FORT BENNING, Ga., (March 18, 2015) -- According to Forbes, there are somewhere between 600,000 and 1,000,000 new books published each year in America. It's a wonder any of those assigned to our library shelves ever see the light of day or are dusted off and reconsidered.
There's something revitalizing about rereading a book, whether a novel or work of nonfiction. It's an opportunity to not only recall yourself when you last perused those pages, but an opportunity to discover how much you've changed as this old book offers new lessons and insights. Nothing could be truer than my recent experience with Martin van Creveld's Command in War.
Martin van Creveld is an Israeli military historian. He's authored many books, which ought to be on the professional Army officer's shelf to include Supplying War: Logistics from Wallenstein to Patton, The Transformation of War as well as his own The Art of War. He served for a time as a visiting professor at the National War College.
Command in War is a field grade and flag officer book. It's a commander's book. I last read the book when I commanded my company in Iraq. Truthfully, I found it mildly interesting then and as I reread it, noticing the lack of annotations and underlining in the text (I treat reading like trench or siege warfare, I scratch my way through), it was apparent how little I gleaned.

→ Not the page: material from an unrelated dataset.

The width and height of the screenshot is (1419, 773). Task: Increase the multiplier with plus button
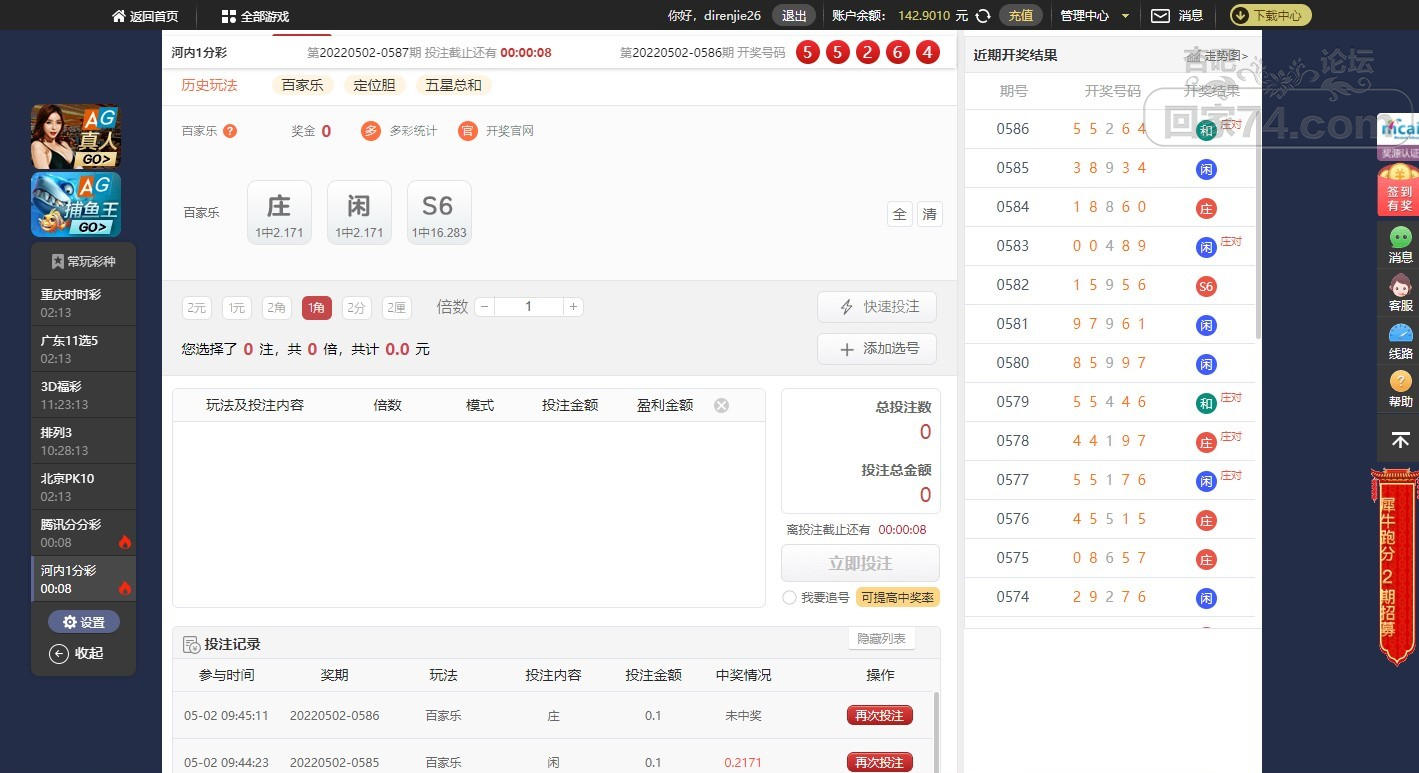click(574, 307)
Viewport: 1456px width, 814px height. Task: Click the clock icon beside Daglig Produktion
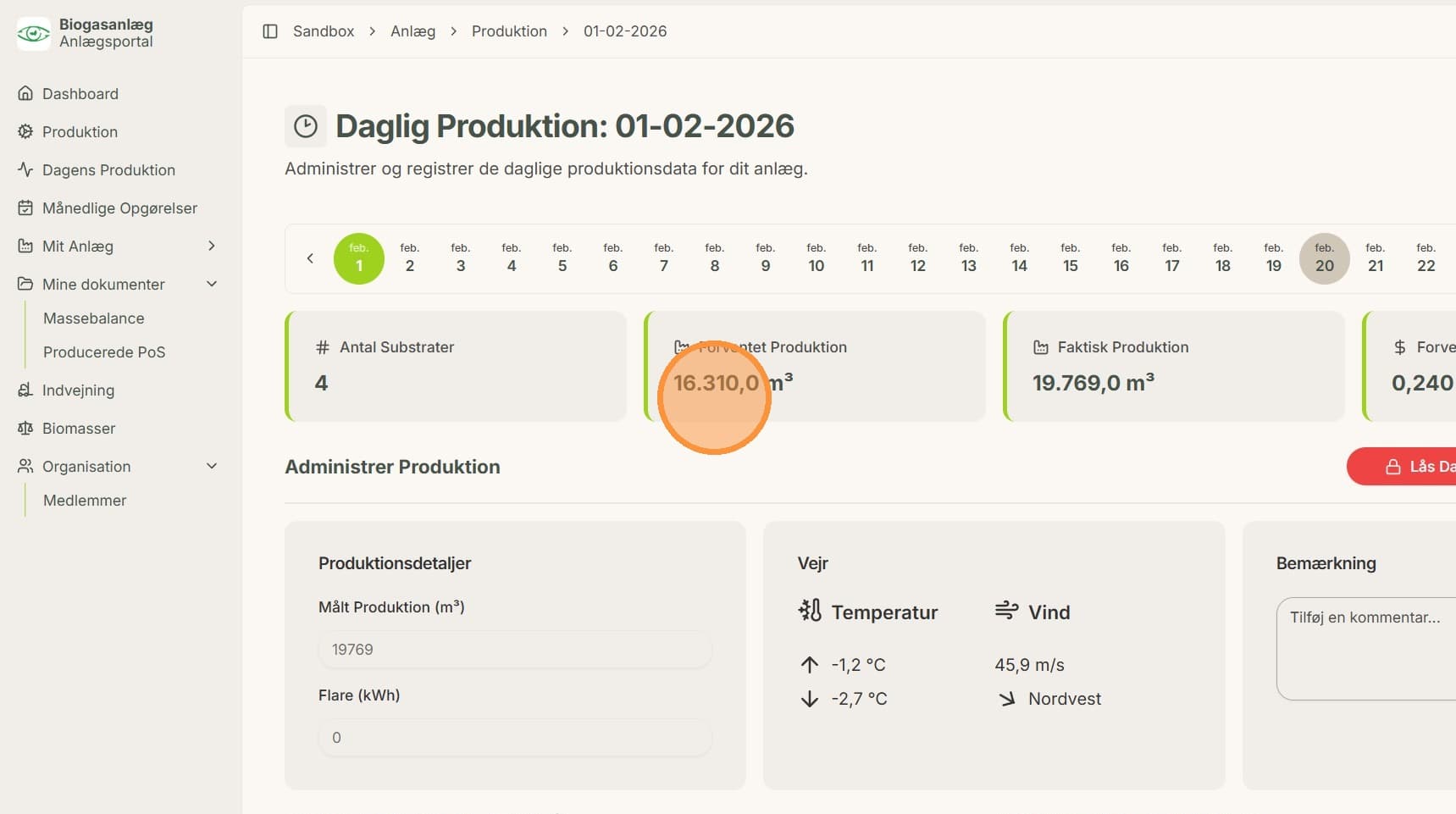point(306,126)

Now as I leave several years of staff time and prepare for battalion command this spring, Command in War seemed like van Creveld wrote the book for me.
Command is perhaps the most critical and talked about function in the military. Command is about how one person in-charge and responsible makes timely decisions and achieves results.
The Army prepares officers for command with special courses and recently updated doctrine with its latest concept "mission command," which has the professional journals buzzing. What I haven't noticed in those journals and articles is reference to Command in War.
Writing in 1985, van Creveld organizes Command in War into several sections, which span recorded military history. He takes the reader from the "Stone Age" to Napoleon, Moltke, the trenches on the Somme, the Golan Heights and eventually the jungles of Vietnam.
Along the way, van Creveld beats repetitively three basic principles about successful command.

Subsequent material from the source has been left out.